Comment by throwup238

1 day ago

I use the Portal de Archivos Españoles [1] for Spanish colonial documents. Each country has their own archive but the Spanish one has the most content (35 million digitized pages)

The hard part is knowing where to look since most of the images haven’t gone through HRT/OCR or indexing so you have to understand Spanish colonial administration and go through the collections to find stuff.

[1] https://pares.cultura.gob.es/pares/en/inicio.html

Want to collab on a database and some clustering and analysis? I’m a data scientist at FAIR with an interest in antiquarian docs and books

  • Sadly I'm just an amateur armchair historian (at best) so I doubt I'd be of much help. I'm mostly only doing the translation for my own edification

    • You may be surprised (or not?) at how many important scientific and historical works are done by armchair practitioners.

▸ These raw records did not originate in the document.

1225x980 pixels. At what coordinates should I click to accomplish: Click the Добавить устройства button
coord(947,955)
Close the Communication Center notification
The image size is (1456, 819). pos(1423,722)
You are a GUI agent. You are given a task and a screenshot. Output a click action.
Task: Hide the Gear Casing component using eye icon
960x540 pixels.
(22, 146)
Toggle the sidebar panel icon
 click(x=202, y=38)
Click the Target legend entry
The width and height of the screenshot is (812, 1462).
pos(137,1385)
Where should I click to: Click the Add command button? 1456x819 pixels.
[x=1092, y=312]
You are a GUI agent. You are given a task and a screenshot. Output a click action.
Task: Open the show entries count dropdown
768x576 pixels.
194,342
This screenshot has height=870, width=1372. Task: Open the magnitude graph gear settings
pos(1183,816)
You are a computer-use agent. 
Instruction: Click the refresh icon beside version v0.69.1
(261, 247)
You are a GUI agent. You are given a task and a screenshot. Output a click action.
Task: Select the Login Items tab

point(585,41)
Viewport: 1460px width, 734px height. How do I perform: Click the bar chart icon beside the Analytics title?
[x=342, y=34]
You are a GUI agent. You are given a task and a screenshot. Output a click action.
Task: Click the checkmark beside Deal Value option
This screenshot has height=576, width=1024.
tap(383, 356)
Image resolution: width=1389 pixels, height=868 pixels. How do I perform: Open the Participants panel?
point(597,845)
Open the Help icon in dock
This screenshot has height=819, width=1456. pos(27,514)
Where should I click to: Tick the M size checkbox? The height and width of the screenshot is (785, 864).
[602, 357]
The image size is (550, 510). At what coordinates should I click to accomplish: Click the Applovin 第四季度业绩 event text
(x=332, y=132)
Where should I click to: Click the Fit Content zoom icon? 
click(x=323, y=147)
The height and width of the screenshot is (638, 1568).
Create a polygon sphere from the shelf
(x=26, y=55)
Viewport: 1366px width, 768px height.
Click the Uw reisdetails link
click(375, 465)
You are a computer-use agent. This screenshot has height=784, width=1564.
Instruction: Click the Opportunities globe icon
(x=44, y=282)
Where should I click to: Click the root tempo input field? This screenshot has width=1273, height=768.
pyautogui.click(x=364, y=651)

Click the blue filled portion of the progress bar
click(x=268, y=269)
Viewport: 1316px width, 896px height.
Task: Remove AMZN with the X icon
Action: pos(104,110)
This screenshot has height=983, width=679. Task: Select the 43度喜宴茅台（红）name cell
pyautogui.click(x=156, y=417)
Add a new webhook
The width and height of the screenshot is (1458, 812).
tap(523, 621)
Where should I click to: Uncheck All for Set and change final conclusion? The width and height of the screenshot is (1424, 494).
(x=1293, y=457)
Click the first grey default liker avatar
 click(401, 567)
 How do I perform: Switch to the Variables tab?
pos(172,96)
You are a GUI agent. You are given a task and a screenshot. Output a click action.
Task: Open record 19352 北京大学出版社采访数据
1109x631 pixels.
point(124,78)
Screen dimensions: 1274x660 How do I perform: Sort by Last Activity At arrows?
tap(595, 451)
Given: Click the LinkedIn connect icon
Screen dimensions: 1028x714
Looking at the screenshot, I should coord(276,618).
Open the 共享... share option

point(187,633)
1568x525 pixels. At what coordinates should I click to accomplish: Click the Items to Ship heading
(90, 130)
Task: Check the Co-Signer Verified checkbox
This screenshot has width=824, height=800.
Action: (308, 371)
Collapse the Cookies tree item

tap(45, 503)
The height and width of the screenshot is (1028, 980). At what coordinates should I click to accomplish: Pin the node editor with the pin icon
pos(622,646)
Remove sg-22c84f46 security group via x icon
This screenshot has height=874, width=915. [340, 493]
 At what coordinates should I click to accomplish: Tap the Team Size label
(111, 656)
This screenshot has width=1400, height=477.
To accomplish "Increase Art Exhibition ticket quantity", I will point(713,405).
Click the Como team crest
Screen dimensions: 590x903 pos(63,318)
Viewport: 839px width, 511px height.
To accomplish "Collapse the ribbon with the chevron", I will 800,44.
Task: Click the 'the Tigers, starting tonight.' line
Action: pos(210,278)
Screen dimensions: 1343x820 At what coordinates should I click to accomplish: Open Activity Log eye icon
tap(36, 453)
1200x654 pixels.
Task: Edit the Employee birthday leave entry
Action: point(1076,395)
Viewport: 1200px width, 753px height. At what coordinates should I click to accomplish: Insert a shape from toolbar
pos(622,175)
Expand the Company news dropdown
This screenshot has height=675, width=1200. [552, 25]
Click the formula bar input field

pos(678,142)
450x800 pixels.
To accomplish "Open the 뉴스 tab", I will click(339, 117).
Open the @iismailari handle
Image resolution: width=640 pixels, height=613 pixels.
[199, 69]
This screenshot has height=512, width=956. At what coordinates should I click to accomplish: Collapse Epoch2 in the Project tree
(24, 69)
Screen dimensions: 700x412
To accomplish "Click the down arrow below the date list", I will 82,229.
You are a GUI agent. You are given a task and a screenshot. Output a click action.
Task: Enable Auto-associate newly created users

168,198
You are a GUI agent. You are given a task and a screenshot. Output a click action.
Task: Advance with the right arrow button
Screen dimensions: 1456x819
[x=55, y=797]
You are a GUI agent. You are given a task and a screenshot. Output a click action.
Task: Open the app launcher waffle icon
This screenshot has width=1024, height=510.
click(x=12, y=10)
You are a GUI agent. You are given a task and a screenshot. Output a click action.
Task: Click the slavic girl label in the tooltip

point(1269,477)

  • You should maybe reach out to the author of this blog post, professor Mark Humphries. Or to the genealogy communities, we struggle with handwritten historical texts no public AI model can make a dent in, regularly.

  • Spaniard here. Let me know if I can somehow help navigate all of that. I’m very interested in history and everything related to the 1400-1500 period (although I’m not an expert by any definition) and I’d love to see what modern technology could do here, specially OCRs and VLMs.